Despite this, Kimmich is one of five Bayern Munich players who are not vaccinated, the Bild newspaper reported.
'He will make the right decision'
Kimmich's club has urged its players and staff to get jabbed, while senior leaders have spoken out about the issue.
Bayern CEO Oliver Kahn said the club could only recommend vaccinations to players and had done so through several campaigns. Even so, he said the club respects players who have a "different opinion".
The president of Bayern, Herbert Hainen, echoed those views.
"FC Bayern supports the vaccination campaign," he said. "At the end of the day there is no compulsory vaccination with us. It is the decision of each individual, and you have to accept that."

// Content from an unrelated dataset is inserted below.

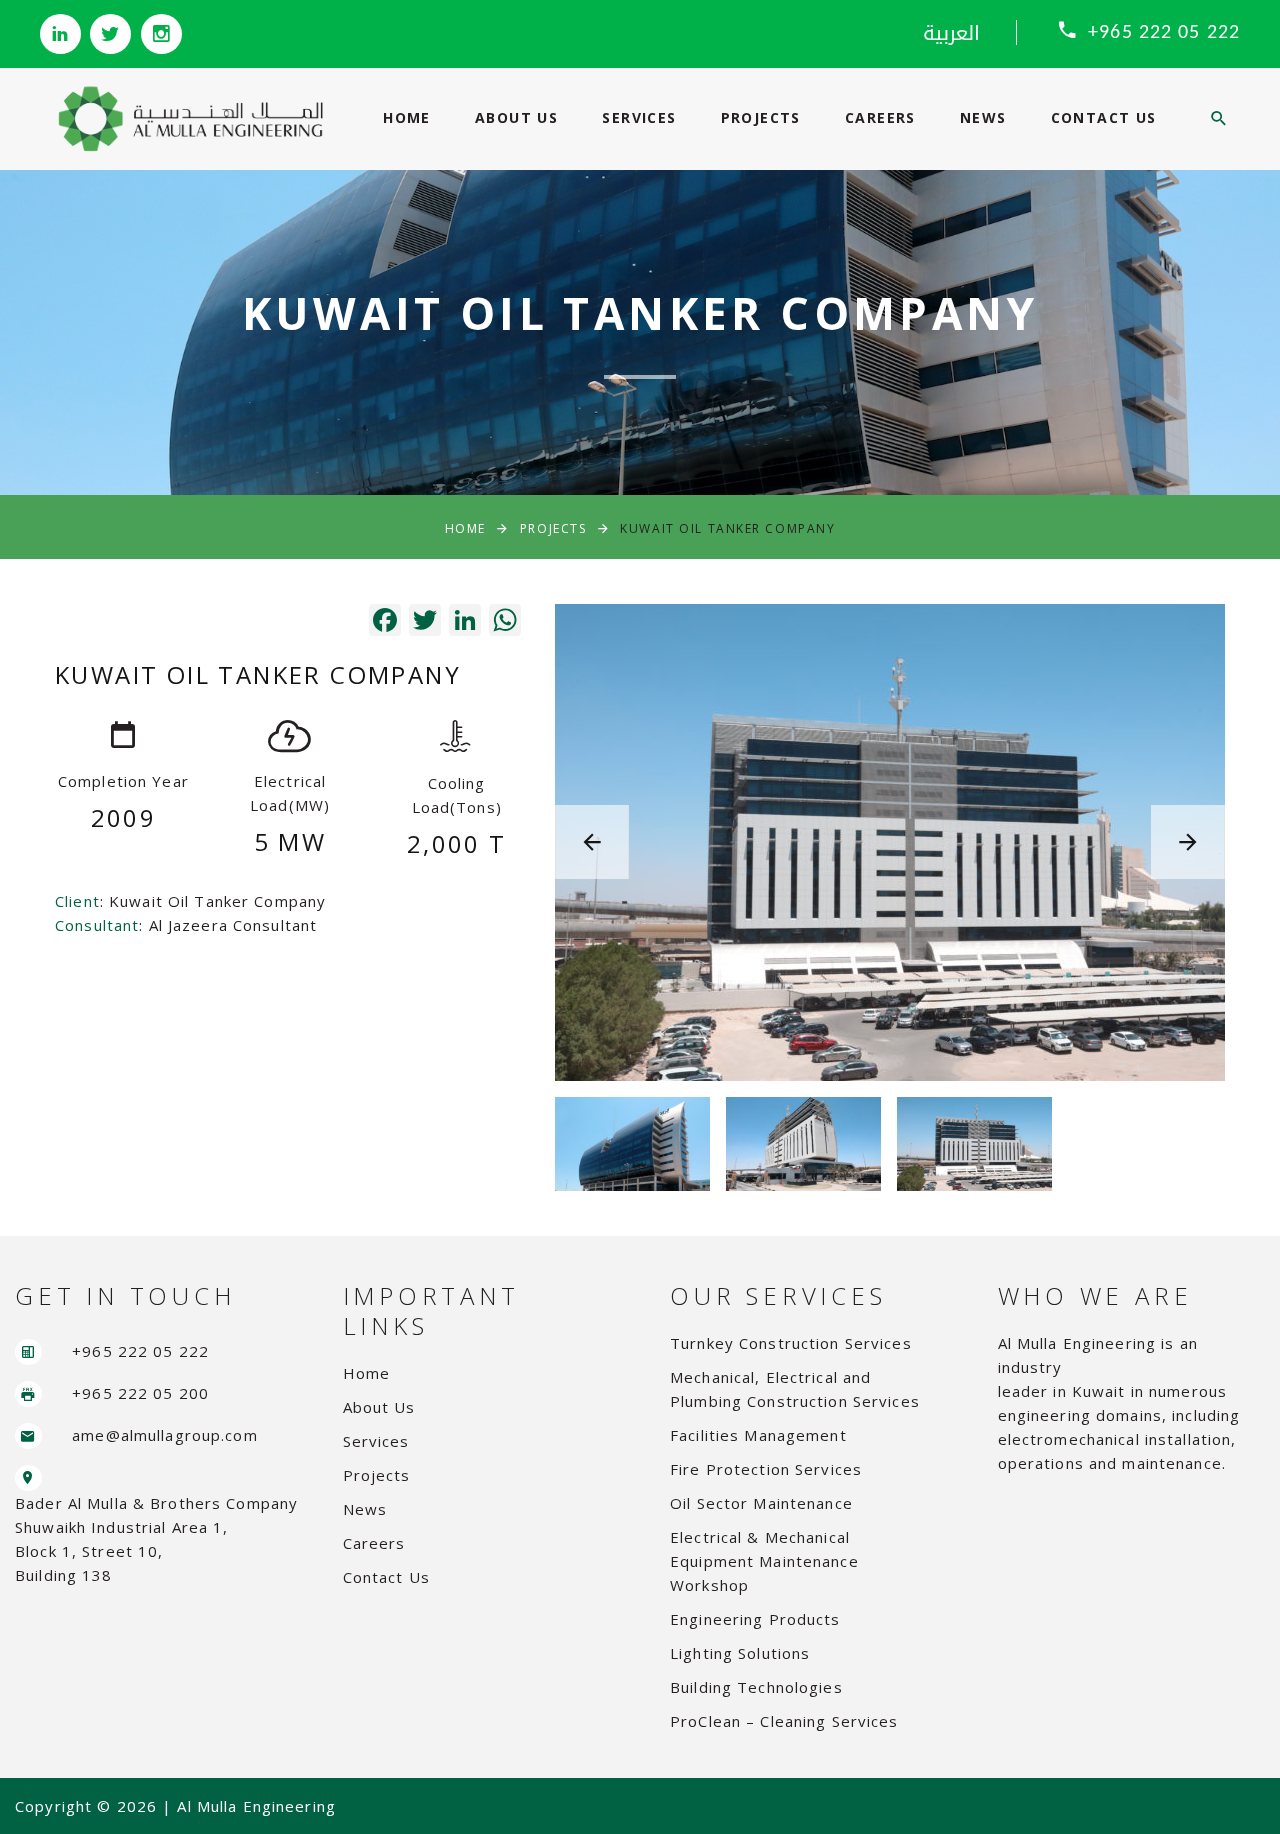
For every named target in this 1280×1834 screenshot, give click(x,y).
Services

The club's former CEO, Karl-Heinz Rummenigge, said he knew Kimmich to be an "extremely responsible" person who would probably "make the right decision at some point".
Kimmich made his scepticism known at a time when rising coronavirus infections are raising the prospect of a return to tougher restrictions in Germany and elsewhere in Europe.
On Monday, Germany reported 6,573 new infections and 17 deaths over the previous 24-hour period.
Meanwhile, the vaccination rate per 100 people continues to fall after peaking in June. About 65% of Germany's population have been fully vaccinated.